There was no way for the 2002 Rules for Inns and Cathedrals to include the
current expansion rule “The ransom for a captured large meeple is the same
as for any other meeple” because The Tower expansion that could capture and
ransom your large meeple was not created until 2006.
The answer to this problem was to create the ever changing “Carcassonne
Standard Complete Annotated Rules” PDF files. The last S-CAR v7.4, 339
page PDF file, was created on May 22, 2015.
Since that time, the task of carrying on the “Official English Rules” has
been managed on-line by
WikiCarPedia. Unlike many of the other on-line Wiki pages, the
general public cannot change a page at will. There are only 9 individuals
who control all of the changes to the English WikiCarPedia pages. They monitor
the various on-line forums (Carcassonne Central, BBG, etc.), then meet as an
on-line group to determine if a rule needs to be changed, or if a footnote has
to be added to a rule.

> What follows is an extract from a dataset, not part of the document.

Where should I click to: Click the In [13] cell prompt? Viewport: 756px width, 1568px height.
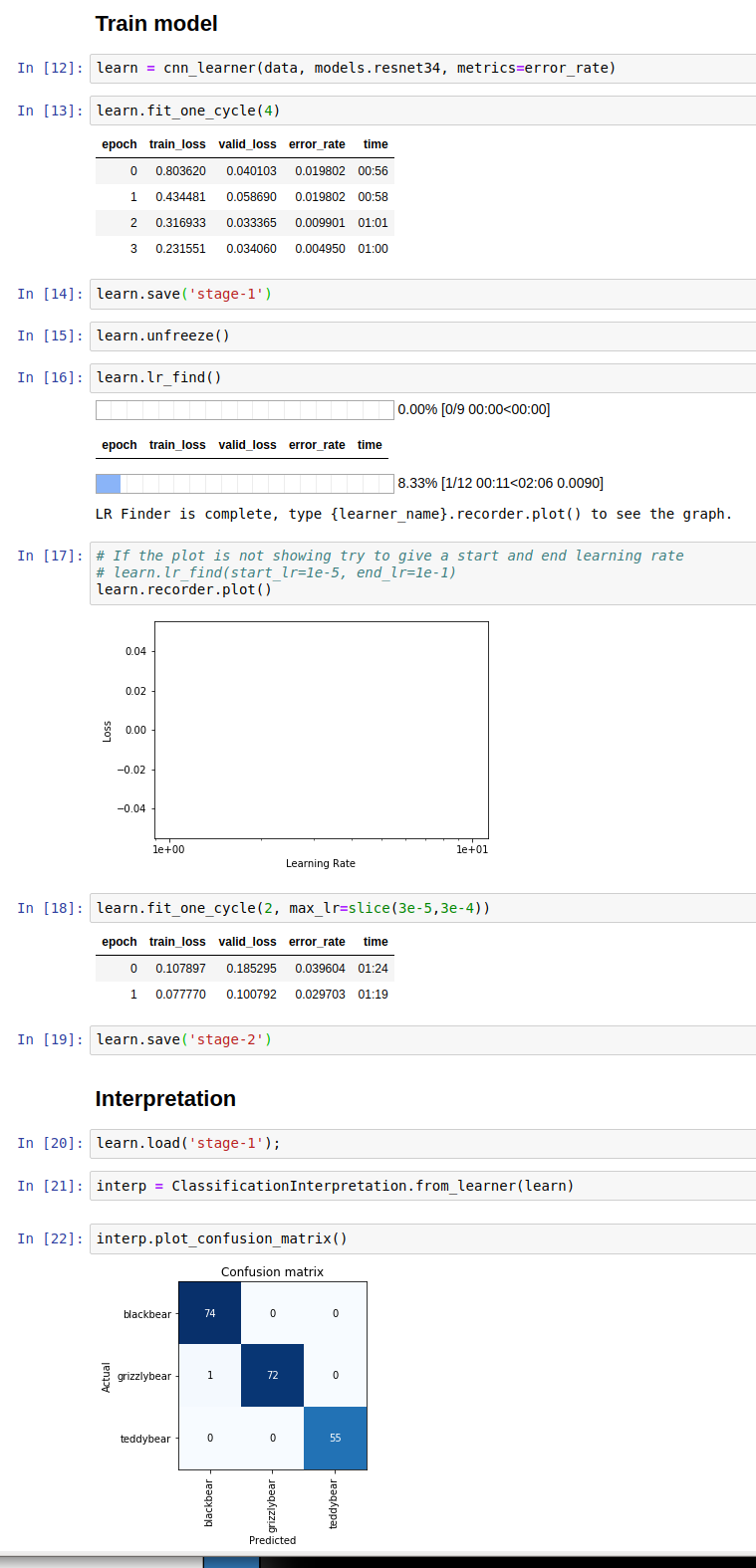(x=50, y=111)
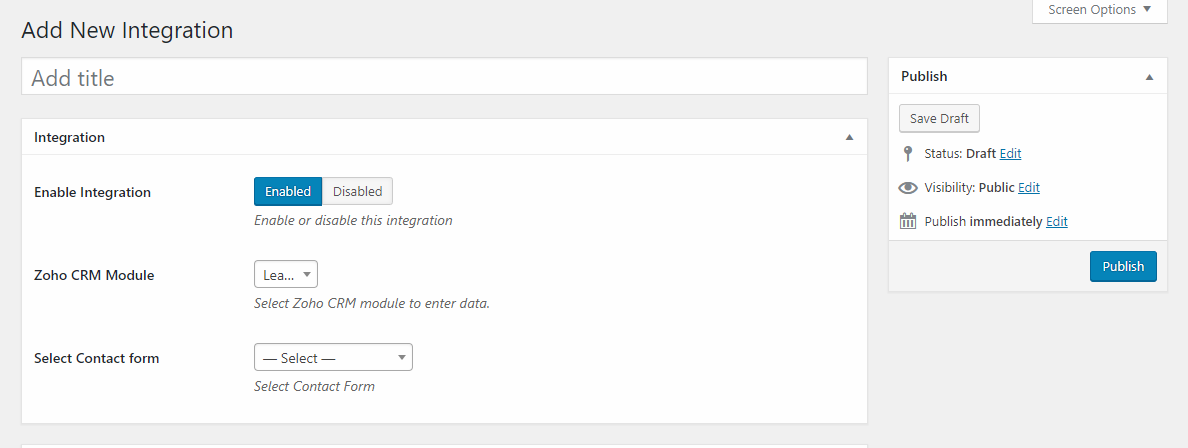Click the status pin icon
1188x448 pixels.
[908, 154]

Then, each page keeps a history of changes so you can
see who did what and when!
For example, the printed rules that were packaged by Z-Man Games with their
latest production of The Tower expansion included an additional restriction by
mistake:
“After placing a tile with a tower foundation, you may perform one of the
four following actions:[...]"
The original rules by HiG do not mention that these actions
require a tile with a tower foundation.
SO, a footnote was added to the WikiCarPedia page and ZMG has published an
on-line PDF of the rules with the corrected language.
Another example was the misprint that the Dragon moved in step 1B, before the
Dragon Tile was even placed on the board. There was a lot of chatter on both
Carcassonne Central and BGG about this misprint, and CAR has decided to define
the printed rules as a misprint.
The official 2B movement gives full control of the Dragon to the player who
draws the Dragon tile. They can: Place the tile, Move the Fairy to protect
their meeple, score a feature, and then make the first move of the Dragon.
The 1B movement makes the Dragon's movement completely random. It moves
between the turns of two random players. The only advantage for the player
who draws the Dragon Tile is that they get to make the first move of the
Dragon. They cannot move the Fairy, which makes the Fairy movement during
the game more strategical.
One of the best features of Carcassonne is that each group of players can
choose and/or make up whatever rules they want to play by!